A decisão foi unânime entre os membros do comitê, do qual Galípolo faz parte. Na ata da reunião de dezembro, o comitê avisou ainda que deve realizar mais duas elevações de 1 ponto percentual nas reuniões de janeiro e março, o que faria a Selic chegar a 14,25%, para tentar domar a inflação.

É esperado pelo Planalto que Galípolo siga uma linha mais parecida com a do governo, mas não há garantia. Como ele e o próprio presidente já ressaltaram, o economista terá autonomia à frente do banco, sem interferência do ex-chefe.

Galípolo, inclusive, tem acenado para o lado oposto de Lula. Na última entrevista coletiva do ano, ele rejeitou a tese, defendida pelo presidente, de que o Brasil vive um "ataque especulativo". "Não é correto tentar tratar o mercado como um bloco monolítico, uma coisa só, coordenada", disse o economista.

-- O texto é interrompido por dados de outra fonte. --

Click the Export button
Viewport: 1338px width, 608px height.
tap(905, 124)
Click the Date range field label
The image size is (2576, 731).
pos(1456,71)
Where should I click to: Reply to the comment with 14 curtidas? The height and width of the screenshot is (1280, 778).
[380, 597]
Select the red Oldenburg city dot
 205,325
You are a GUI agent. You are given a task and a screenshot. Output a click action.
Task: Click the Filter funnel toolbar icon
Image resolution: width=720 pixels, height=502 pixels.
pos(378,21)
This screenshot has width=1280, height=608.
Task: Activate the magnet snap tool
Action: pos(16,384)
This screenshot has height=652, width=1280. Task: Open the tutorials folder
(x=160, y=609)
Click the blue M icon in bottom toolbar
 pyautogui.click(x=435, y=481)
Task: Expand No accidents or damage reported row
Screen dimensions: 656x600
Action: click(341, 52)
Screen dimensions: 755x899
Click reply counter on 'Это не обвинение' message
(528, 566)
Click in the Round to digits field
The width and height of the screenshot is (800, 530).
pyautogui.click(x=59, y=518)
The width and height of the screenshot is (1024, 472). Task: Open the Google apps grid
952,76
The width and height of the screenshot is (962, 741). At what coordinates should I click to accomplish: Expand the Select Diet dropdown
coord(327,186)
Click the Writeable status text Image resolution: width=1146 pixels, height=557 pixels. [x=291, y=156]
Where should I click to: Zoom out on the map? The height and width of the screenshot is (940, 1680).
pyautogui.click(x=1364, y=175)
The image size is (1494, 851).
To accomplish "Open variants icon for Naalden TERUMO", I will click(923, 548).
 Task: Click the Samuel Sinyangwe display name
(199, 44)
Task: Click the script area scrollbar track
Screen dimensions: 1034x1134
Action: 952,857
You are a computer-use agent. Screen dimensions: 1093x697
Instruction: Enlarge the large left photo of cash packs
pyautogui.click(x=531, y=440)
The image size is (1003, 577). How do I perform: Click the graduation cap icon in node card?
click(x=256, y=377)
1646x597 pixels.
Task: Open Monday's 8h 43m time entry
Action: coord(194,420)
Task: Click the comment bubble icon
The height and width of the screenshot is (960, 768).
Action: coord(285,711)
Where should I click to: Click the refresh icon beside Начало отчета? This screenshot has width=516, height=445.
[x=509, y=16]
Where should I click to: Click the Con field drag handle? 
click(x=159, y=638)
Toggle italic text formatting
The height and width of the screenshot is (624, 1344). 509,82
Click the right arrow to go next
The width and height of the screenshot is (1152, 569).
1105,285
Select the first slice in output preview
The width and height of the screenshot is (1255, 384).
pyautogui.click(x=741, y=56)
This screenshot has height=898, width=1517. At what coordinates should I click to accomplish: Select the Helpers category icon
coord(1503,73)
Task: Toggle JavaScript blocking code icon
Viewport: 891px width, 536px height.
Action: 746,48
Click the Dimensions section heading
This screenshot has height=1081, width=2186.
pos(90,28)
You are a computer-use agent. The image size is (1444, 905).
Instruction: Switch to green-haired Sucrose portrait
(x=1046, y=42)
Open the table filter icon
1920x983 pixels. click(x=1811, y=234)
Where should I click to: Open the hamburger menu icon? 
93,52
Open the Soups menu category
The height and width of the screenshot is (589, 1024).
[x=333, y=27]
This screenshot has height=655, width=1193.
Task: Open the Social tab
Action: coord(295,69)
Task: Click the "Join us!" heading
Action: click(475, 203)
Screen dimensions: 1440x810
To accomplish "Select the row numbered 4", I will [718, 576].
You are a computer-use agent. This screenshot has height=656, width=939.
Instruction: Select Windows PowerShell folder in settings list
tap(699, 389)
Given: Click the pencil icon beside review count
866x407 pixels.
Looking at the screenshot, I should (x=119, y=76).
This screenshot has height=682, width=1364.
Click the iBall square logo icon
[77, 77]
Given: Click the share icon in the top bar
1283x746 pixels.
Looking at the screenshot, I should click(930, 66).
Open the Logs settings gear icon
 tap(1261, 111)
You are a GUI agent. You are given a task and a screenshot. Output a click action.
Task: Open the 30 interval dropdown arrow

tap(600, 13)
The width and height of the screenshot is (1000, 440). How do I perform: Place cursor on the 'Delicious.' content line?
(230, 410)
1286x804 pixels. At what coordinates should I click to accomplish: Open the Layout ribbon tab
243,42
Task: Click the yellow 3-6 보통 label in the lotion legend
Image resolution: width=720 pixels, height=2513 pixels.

Lula pode viver um impasse. Como Galípolo é uma indicação sua ao BC, sob a alcunha de "menino de ouro", o presidente não poderá recorrer às diversas críticas que fez a Campos Neto, tampouco poderá usar o argumento de que está governando com indicados por opositores.

Para aliados, tal foi a rejeição ao atual BC que a mudança invariavelmente cria uma pressão. O questionamento que apontam é: se, com uma política mais alinhada e sob anuência de Lula, alguns resultados não melhorarem, quem o presidente irá culpar?